How to Practise It (Playbook)

1. Getting Started

Identify services where change carries significant operational or user risk.
Enable traffic mirroring or duplication through proxies, gateways, or load balancers.
Ensure that shadow services run in an isolated environment (e.g. separate database or readonly mode).
Compare logs, responses, and metrics to detect anomalies or regressions.

2. Scaling and Maturing

Automate shadow testing as part of canary or blue-green deployments.
Use diffing tools to compare request/response behaviours at scale.
Track shadow performance vs. production as part of release sign-off criteria.
Enable telemetry on shadow routes (e.g. Prometheus, OpenTelemetry, Datadog).
Extend shadow testing to include security, accessibility, and edge-case handling.

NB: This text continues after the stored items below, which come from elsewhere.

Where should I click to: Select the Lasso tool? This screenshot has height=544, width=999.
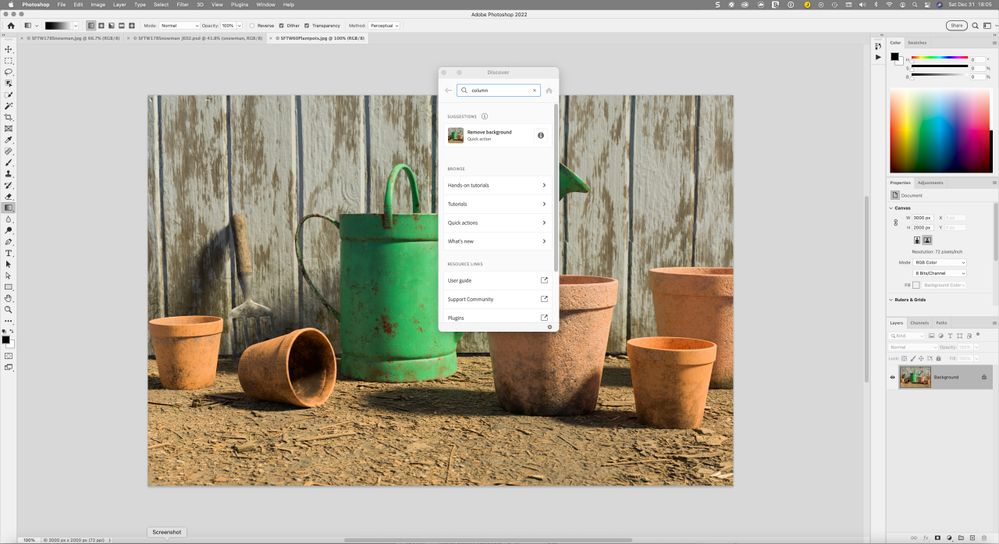click(9, 72)
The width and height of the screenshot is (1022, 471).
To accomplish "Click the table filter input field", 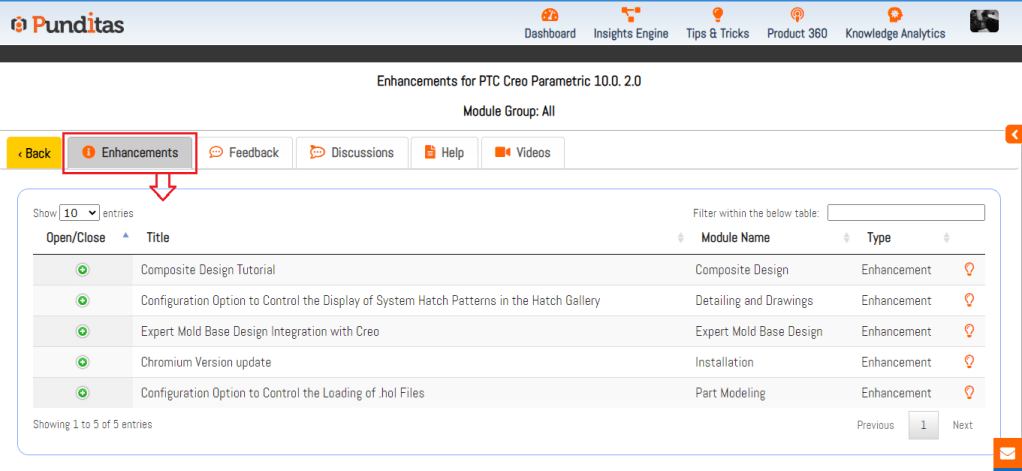I will [905, 213].
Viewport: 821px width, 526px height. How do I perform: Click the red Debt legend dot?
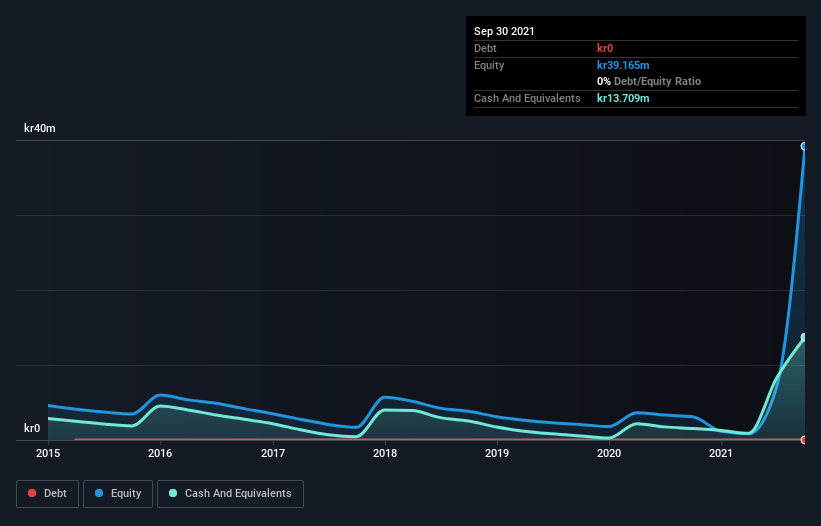pos(32,493)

3. Team Behaviours to Encourage

Review shadow test results collaboratively before progressing changes.
Use learnings to improve test coverage, observability, and release gates.
Align shadow testing with product risk appetite and compliance needs.
Integrate shadow feedback loops into regular delivery cadence.

4. Watch Out For…

Shadow systems inadvertently writing to production systems.
Incomplete telemetry or low visibility of shadow results.
Performance impacts from traffic duplication without resource scaling.
Using shadow testing as a substitute for earlier test stages.

5. Signals of Success

Releases are validated safely using real-world traffic before going live.
Shadow results influence rollout decisions and uncover latent defects.
Shadowing is applied routinely for high-risk changes and new services.
Production systems experience fewer regressions post-release.
Confidence in operational readiness improves across teams.